Increased folding and channel activity of a rare cystic fibrosis mutant with CFTR modulators

Caldwell RA, Grove DE, Houck SA, Cyr DM. Increased folding and channel activity of a rare cystic fibrosis mutant with CFTR modulators. Am J Physiol Lung Cell Mol Physiol 301: L346-L352, 2011. First published June 3, 2011; doi:10.1152/ajplung.00044.2011.-Cystic fibrosis (CF) is a lethal recessive genetic disease caused by mutations in the CFTR gene. The gene product is a PKA-regulated anion channel that is important for fluid and electrolyte transport in the epithelia of lung, gut, and ducts of the pancreas and sweat glands. The most common CFTR mutation, Delta F508, causes a severe, but correctable, folding defect and gating abnormality, resulting in negligible CFTR function and disease. There are also a large number of rare CF-related mutations where disease is caused by CFTR misfolding. Yet the extent to which defective biogenesis of these CFTR mutants can be corrected is not clear. CFTRV232D is one such mutant that exhibits defective folding and trafficking. CFTR Delta F508 misfolding is difficult to correct, but defective biogenesis of CFTRV232D is corrected to near wildtype levels by small-molecule folding correctors in development as CF therapeutics. To determine if CFTRV232D protein is competent as a Cl- channel, we utilized single-channel recordings from transfected human embryonic kidney (HEK-293) cells.

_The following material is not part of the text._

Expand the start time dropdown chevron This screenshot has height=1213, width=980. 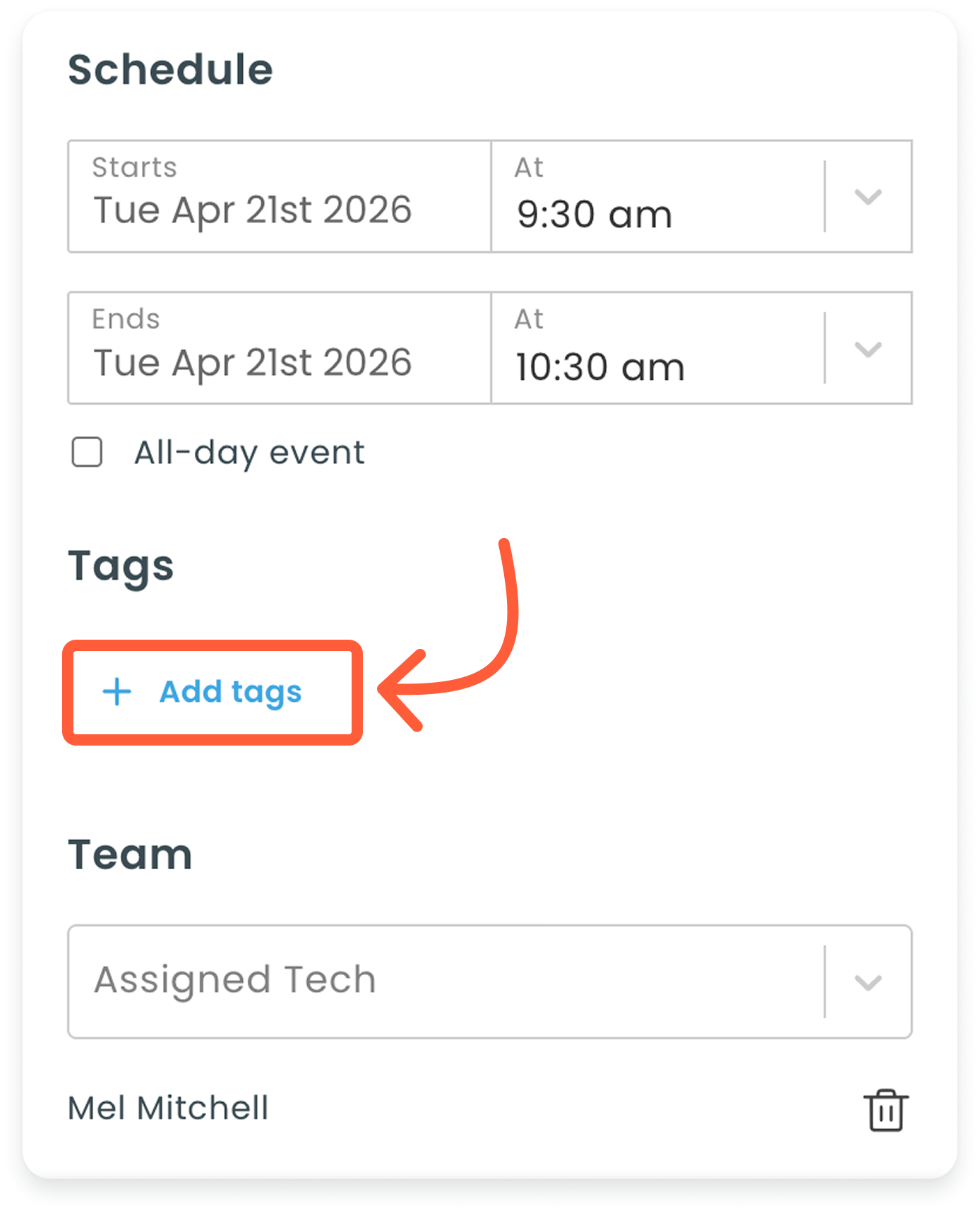[x=868, y=197]
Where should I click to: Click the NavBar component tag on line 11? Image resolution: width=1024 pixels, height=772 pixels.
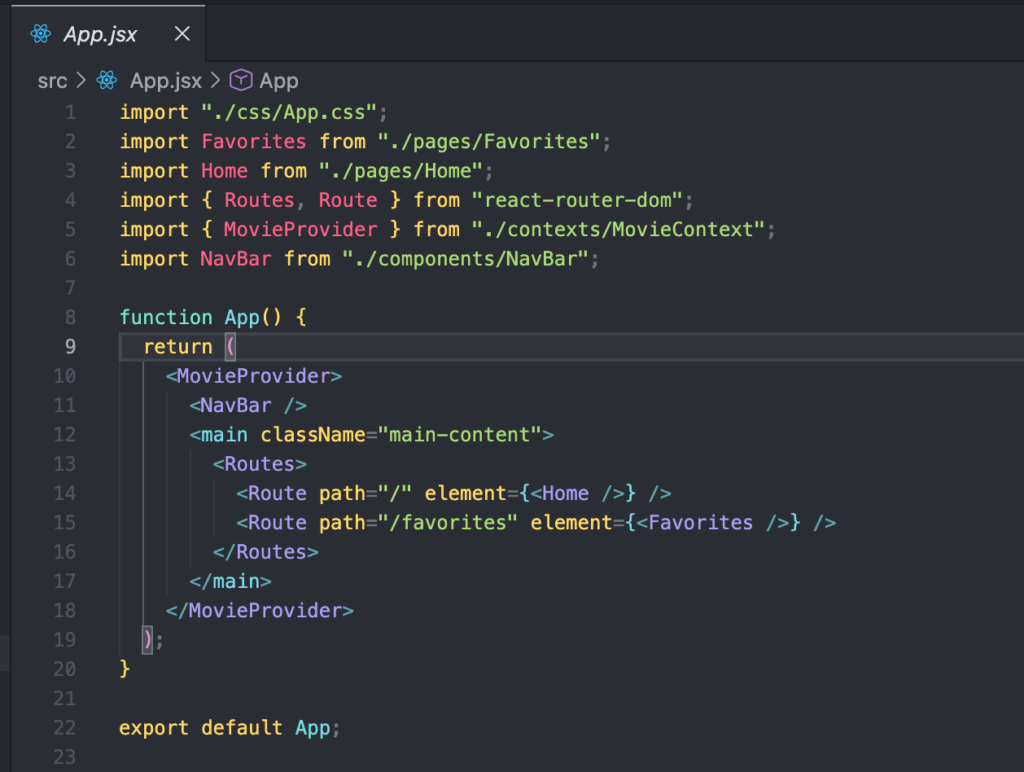pos(235,405)
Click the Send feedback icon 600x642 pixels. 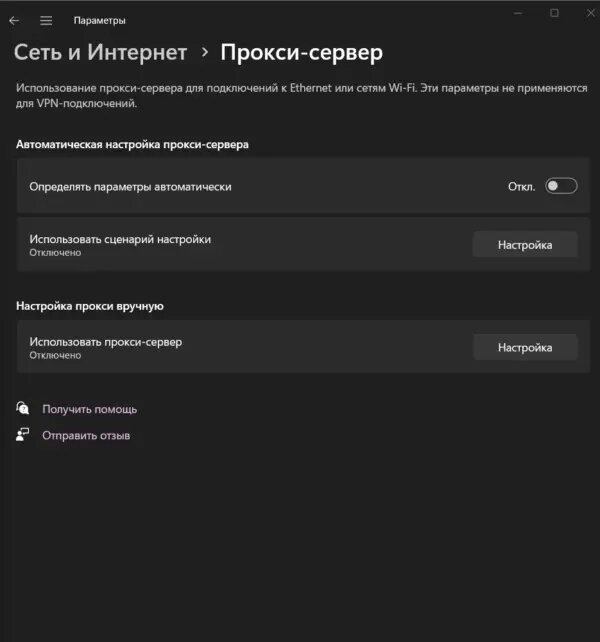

After PKA stimulation, CFTRV232D channels were detected in patches with a unitary Cl- conductance indistinguishable from that of CFTR. Yet the frequency of detecting CFTRV232D channels was reduced to similar to 20% of patches compared with 60% for CFTR. The folding corrector Corr-4a increased the CFTRV232D channel detection rate and activity to levels similar to CFTR. CFTRV232D-corrected channels were inhibited with CFTRinh-172 and stimulated fourfold by the CFTR channel potentiator VRT-532. These data suggest that CF patients with rare mutations that cause CFTR misfolding, such as CFTRV232D, may benefit from treatment with folding correctors and channel potentiators in development to restore CFTR Delta F508 function.